Re: [Apertium-stuff] Update about superblanks in transfer

Tanmai Khanna Sun, 30 Aug 2020 02:47:38 -0700

Hèctor what I mean is, if you don't want a space in the output of rules you
have to remove the <b/>.
For eg.,


$ echo "f.75v." | apertium -d .. fra-frp

*f.75 v..


This space between 75 and v is now there because the output rule has a <b/>
and so if you want the output to come without a space, you should remove
the <b/>.

<rule comment="REGLA: NUM NOM">
      <pattern>
        <pattern-item n="num"/>
        <pattern-item n="nom"/>
      </pattern>
      <action>
        <call-macro n="f_concord2">
          <with-param pos="2"/>
          <with-param pos="1"/>
        </call-macro>
        <call-macro n="f_chunk_tags">
          <with-param pos="2"/>
        </call-macro>
        <out>
          <chunk name="num_n">
            <tags>
              <tag><lit-tag v="SN"/></tag>
              <tag><clip pos="2" side="tl" part="gen"/></tag>
              <tag><clip pos="2" side="tl" part="nbr"/></tag>
              <tag><var n="genero_sl"/></tag>
              <tag><var n="numero_sl"/></tag>
            </tags>
              <lu>
                <clip pos="1" side="tl" part="lemh"/>
                <clip pos="1" side="tl" part="tags"/>
                <clip pos="1" side="tl" part="lemq"/>
              </lu>
              <b pos="1"/>
              <lu>
                <clip pos="2" side="tl" part="lemh"/>
                <clip pos="2" side="tl" part="tags"/>
                <clip pos="2" side="tl" part="lemq"/>
              </lu>
            </chunk>
         </out>
      </action>
    </rule>

This is because if the input blank is an empty string then that isn't
counted as a blank. Does that work?

*तन्मय खन्ना *
*Tanmai Khanna*


On Sun, Aug 30, 2020 at 2:58 PM Hèctor Alòs i Font <hectora...@gmail.com>
wrote:

> Missatge de Tanmai Khanna <khanna.tan...@gmail.com> del dia dg., 30 d’ag.
> 2020 a les 12:06:
>
>> Hi Hèctor,
>> I'm dealing with the issues I see one by one.

### What you will do
- a) Answer these about the Apertium superblanks message:
(i) What language pair is passed to apertium in the echoed command?
(ii) What name does the chunk in the rule carry?
(iii) Why does the writer say removing the blank works?
- b) Reproduce the Apertium superblanks message from "This is because" up to and including "dg., 30 d’ag.".

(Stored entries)
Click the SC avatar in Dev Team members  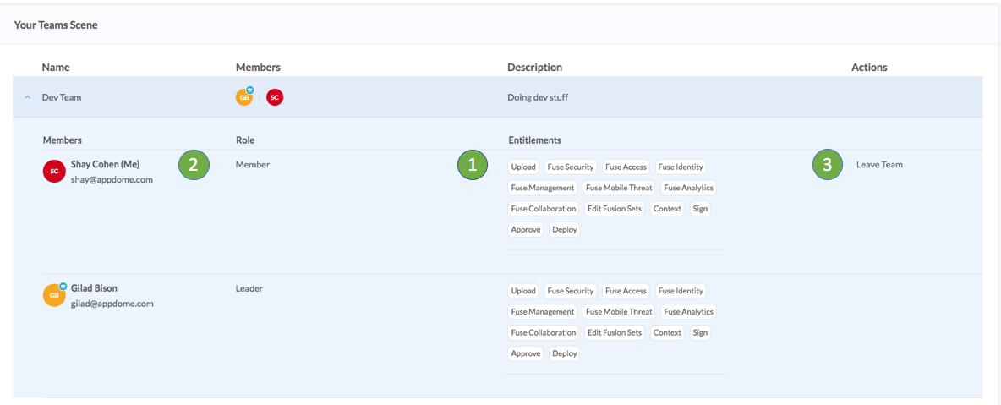click(x=275, y=97)
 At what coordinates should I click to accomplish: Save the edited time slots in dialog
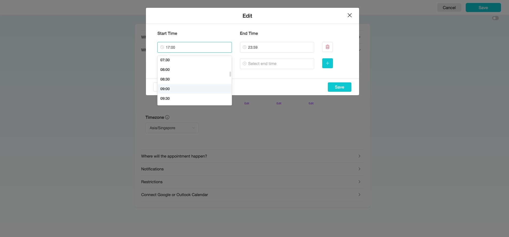coord(339,87)
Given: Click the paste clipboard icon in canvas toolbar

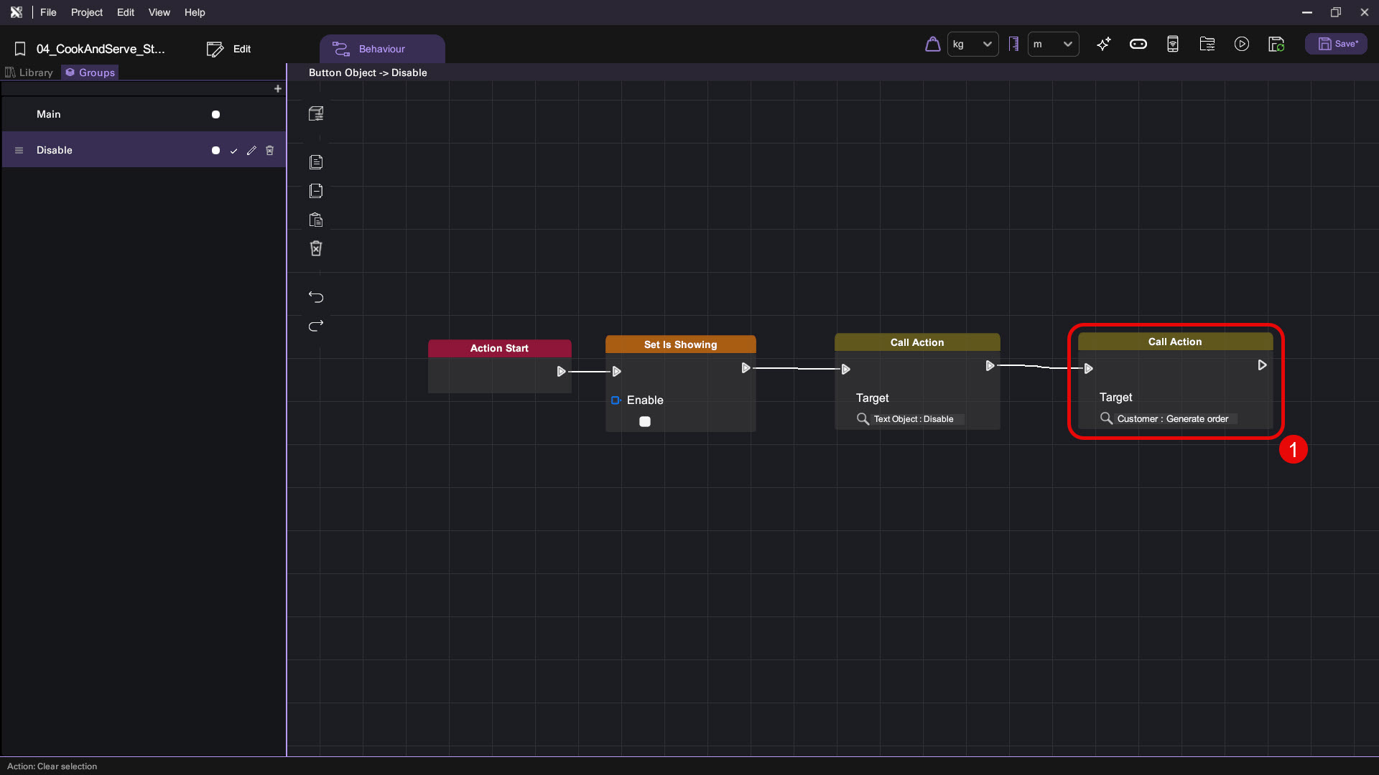Looking at the screenshot, I should pos(316,220).
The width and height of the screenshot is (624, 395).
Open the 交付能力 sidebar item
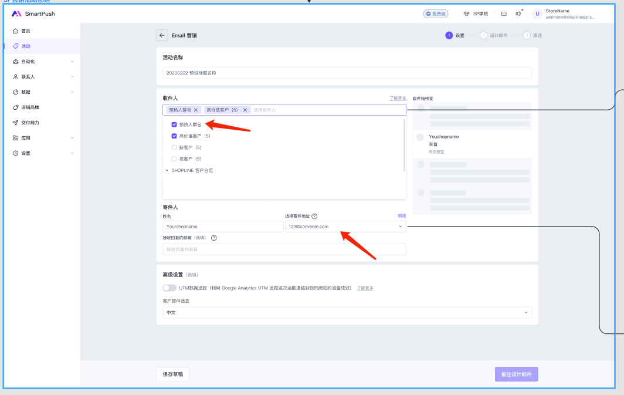pos(30,123)

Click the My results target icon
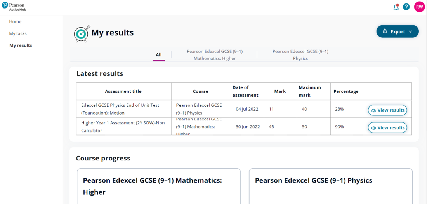coord(81,34)
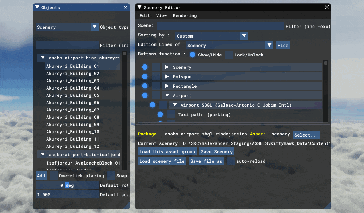Check the Lock/Unlock buttons function option
The width and height of the screenshot is (364, 213).
click(229, 55)
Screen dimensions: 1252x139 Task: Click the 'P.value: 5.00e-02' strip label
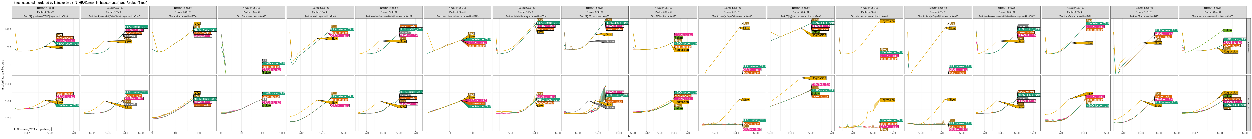pos(46,12)
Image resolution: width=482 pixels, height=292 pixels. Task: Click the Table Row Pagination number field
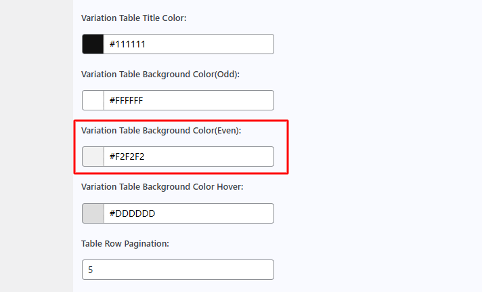(x=177, y=270)
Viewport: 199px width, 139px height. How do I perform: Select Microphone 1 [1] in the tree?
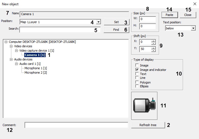[x=36, y=68]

### Solutions to the problems
- a)
(i) fra-frp
(ii) num_n
(iii) If the input blank is an empty string, it isn't counted as a blank.

- b)
This is because if the input blank is an empty string then that isn't
counted as a blank. Does that work?

*तन्मय खन्ना *
*Tanmai Khanna*


On Sun, Aug 30, 2020 at 2:58 PM Hèctor Alòs i Font <hectora...@gmail.com>
wrote:

> Missatge de Tanmai Khanna <khanna.tan...@gmail.com> del dia dg., 30 d’ag.